Records from a dataset
####
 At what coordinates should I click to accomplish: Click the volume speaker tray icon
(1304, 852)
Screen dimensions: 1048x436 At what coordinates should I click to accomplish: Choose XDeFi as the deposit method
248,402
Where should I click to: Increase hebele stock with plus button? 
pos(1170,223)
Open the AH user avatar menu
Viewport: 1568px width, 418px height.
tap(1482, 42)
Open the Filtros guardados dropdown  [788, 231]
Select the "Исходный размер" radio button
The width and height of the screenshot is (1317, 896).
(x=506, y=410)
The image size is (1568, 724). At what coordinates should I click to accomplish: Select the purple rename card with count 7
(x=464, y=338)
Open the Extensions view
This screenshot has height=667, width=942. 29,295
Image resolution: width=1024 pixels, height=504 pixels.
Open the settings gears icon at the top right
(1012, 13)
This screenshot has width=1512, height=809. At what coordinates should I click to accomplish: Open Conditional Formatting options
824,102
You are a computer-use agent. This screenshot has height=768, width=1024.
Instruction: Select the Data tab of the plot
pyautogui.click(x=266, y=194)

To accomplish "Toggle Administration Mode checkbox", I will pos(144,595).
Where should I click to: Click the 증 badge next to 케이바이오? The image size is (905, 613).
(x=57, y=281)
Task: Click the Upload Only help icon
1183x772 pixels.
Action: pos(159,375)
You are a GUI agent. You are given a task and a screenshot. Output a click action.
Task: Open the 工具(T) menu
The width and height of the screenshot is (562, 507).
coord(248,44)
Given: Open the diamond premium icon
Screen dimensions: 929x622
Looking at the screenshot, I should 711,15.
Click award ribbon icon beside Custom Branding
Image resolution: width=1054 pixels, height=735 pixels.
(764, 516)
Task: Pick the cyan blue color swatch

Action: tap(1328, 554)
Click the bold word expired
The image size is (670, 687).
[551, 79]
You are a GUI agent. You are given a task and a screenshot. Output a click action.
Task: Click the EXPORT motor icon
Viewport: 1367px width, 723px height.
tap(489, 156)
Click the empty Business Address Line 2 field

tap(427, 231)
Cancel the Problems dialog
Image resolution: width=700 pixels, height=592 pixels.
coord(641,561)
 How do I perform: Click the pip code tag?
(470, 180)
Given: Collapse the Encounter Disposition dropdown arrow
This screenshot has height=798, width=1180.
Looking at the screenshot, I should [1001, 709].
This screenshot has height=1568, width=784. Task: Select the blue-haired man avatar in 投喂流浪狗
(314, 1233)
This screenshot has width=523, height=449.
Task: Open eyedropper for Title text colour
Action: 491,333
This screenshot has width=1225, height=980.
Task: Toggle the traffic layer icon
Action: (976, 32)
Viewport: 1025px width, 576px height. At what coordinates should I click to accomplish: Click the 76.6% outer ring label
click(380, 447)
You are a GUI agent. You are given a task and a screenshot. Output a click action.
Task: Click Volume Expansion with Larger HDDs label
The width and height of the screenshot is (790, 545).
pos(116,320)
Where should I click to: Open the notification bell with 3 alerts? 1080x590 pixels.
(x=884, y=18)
####
ACTION ITEM → Write each entry out again, exactly as it reads above.

EXPECTED ANSWER →
 At what coordinates should I click to accomplish: Click the volume speaker tray icon
(1304, 852)
Screen dimensions: 1048x436 At what coordinates should I click to accomplish: Choose XDeFi as the deposit method
248,402
Where should I click to: Increase hebele stock with plus button? 
pos(1170,223)
Open the AH user avatar menu
Viewport: 1568px width, 418px height.
tap(1482, 42)
Open the Filtros guardados dropdown  [788, 231]
Select the "Исходный размер" radio button
The width and height of the screenshot is (1317, 896).
(x=506, y=410)
The image size is (1568, 724). At what coordinates should I click to accomplish: Select the purple rename card with count 7
(x=464, y=338)
Open the Extensions view
This screenshot has height=667, width=942. 29,295
Image resolution: width=1024 pixels, height=504 pixels.
Open the settings gears icon at the top right
(1012, 13)
This screenshot has width=1512, height=809. At what coordinates should I click to accomplish: Open Conditional Formatting options
824,102
You are a computer-use agent. This screenshot has height=768, width=1024.
Instruction: Select the Data tab of the plot
pyautogui.click(x=266, y=194)

To accomplish "Toggle Administration Mode checkbox", I will pos(144,595).
Where should I click to: Click the 증 badge next to 케이바이오? The image size is (905, 613).
(x=57, y=281)
Task: Click the Upload Only help icon
1183x772 pixels.
Action: pos(159,375)
You are a GUI agent. You are given a task and a screenshot. Output a click action.
Task: Open the 工具(T) menu
The width and height of the screenshot is (562, 507).
coord(248,44)
Given: Open the diamond premium icon
Screen dimensions: 929x622
Looking at the screenshot, I should 711,15.
Click award ribbon icon beside Custom Branding
Image resolution: width=1054 pixels, height=735 pixels.
(764, 516)
Task: Pick the cyan blue color swatch

Action: tap(1328, 554)
Click the bold word expired
The image size is (670, 687).
[551, 79]
You are a GUI agent. You are given a task and a screenshot. Output a click action.
Task: Click the EXPORT motor icon
Viewport: 1367px width, 723px height.
tap(489, 156)
Click the empty Business Address Line 2 field

tap(427, 231)
Cancel the Problems dialog
Image resolution: width=700 pixels, height=592 pixels.
coord(641,561)
 How do I perform: Click the pip code tag?
(470, 180)
Given: Collapse the Encounter Disposition dropdown arrow
This screenshot has height=798, width=1180.
Looking at the screenshot, I should [1001, 709].
This screenshot has height=1568, width=784. Task: Select the blue-haired man avatar in 投喂流浪狗
(314, 1233)
This screenshot has width=523, height=449.
Task: Open eyedropper for Title text colour
Action: 491,333
This screenshot has width=1225, height=980.
Task: Toggle the traffic layer icon
Action: (976, 32)
Viewport: 1025px width, 576px height. At what coordinates should I click to accomplish: Click the 76.6% outer ring label
click(380, 447)
You are a GUI agent. You are given a task and a screenshot. Output a click action.
Task: Click Volume Expansion with Larger HDDs label
The width and height of the screenshot is (790, 545).
pos(116,320)
Where should I click to: Open the notification bell with 3 alerts? 1080x590 pixels.
(x=884, y=18)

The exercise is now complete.